As is typical when comparing regular expressions to code that does the same thing, Dimitri's pure Max solution with regexp is far shorter than my Javascript solution with js. But many people find text parsing with code easier to understand than regular expressions. That's why I gave up trying to learn regex. Take your pick!
i am regexp-blind, too, so i would solve that by list iteration, atoi, lots of registers and logic, probably requiring about 35 objects. (could have learned regexp in the same time?)
Haha yes, doing it in pure Max and without regexp would surely be by far the most long-winded way! Maybe you could even easier have learned Javascript in the same time, if you don't already know it. ;-)
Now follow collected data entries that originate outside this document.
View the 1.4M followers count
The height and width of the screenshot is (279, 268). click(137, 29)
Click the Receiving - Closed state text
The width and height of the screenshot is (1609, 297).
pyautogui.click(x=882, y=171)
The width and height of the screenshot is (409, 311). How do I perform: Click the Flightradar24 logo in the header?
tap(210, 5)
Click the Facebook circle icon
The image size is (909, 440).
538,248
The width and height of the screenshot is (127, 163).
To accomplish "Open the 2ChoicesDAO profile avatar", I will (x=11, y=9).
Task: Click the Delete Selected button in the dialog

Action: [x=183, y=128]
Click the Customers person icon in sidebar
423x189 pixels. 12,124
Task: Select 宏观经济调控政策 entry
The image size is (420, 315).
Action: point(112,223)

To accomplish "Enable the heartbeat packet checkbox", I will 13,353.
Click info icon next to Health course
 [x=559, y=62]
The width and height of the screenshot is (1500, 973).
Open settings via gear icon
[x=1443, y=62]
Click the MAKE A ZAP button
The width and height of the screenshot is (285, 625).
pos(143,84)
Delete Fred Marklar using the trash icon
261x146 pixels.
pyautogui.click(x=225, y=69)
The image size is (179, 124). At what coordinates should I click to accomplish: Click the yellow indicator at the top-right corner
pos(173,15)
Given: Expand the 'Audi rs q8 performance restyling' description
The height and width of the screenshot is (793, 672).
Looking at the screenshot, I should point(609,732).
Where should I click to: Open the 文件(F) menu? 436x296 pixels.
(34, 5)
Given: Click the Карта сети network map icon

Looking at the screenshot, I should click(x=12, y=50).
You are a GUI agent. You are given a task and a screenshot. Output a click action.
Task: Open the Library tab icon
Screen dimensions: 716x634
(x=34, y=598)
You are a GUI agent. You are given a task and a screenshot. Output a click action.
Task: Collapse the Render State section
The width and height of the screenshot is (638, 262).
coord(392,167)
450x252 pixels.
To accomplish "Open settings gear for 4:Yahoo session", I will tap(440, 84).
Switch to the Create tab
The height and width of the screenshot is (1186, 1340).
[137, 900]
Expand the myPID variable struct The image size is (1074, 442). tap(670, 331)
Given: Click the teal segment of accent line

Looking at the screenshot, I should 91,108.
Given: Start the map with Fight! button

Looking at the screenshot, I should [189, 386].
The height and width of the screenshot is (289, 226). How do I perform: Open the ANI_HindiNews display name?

it is just a bit of synthax and 4-5 things it can do, so it should not be more difficult than [if] and [expr] and [sprintf].
my favorite excuse is that i only figured around 2013 or so that there is actually a third party regexp external for my outdated version of max, which originally came without.
parts of the synthax dont make much sense to me, i would eventually need a worded explanation of "what it does" before i start using it... and before i can give proper support or make a "missing tutorial" file.
https://regexone.com/
https://regexone.com/lesson/introduction_abcs
or maybe the whole idea of "regular language" is already imcompatible with 110.
wouldn´t you have to zl.iter it anway for the OPs request?
then the "matching" part is easy: .\/.
but how the hell do you remove the / (or take whatever altering action) after you have found it ?
re-reading his post i think i would write the strings into a coll or zl nth and reassemble the sentences from there using integer numbers.
The way to handle this is a with a Regex like "(\w*)\/(\w*)" and then running a substitution with "%1" or "%2" as the substitution, depending on whether you want the first or second word.
The pair of (\w*) match words on either side of a /, and capture them. The sub values of %1 or %2 contain the matched words. So the regex operation reads as "match every pair of words separated by a /, and replace that pair with either the first (%1) or second (%2) word.
I don't think this can all be done in a single execution of Regex, but I guess only a single regex object is needed if you zl.iter over it with %1 and %2 in a list.
Yes, thanks you all for your help, you're wonderful !
@Dimitri, I definitely need to learn this kind of magic and a regexp cheat sheet is a good start. Thanks a lot !
@Simon, nice use of js, it seems less scary than I thought ;-)
@Roman : haha, using pure Max is the way I should have done it too if I this forum had not existed !
useful for trying out:
RegExr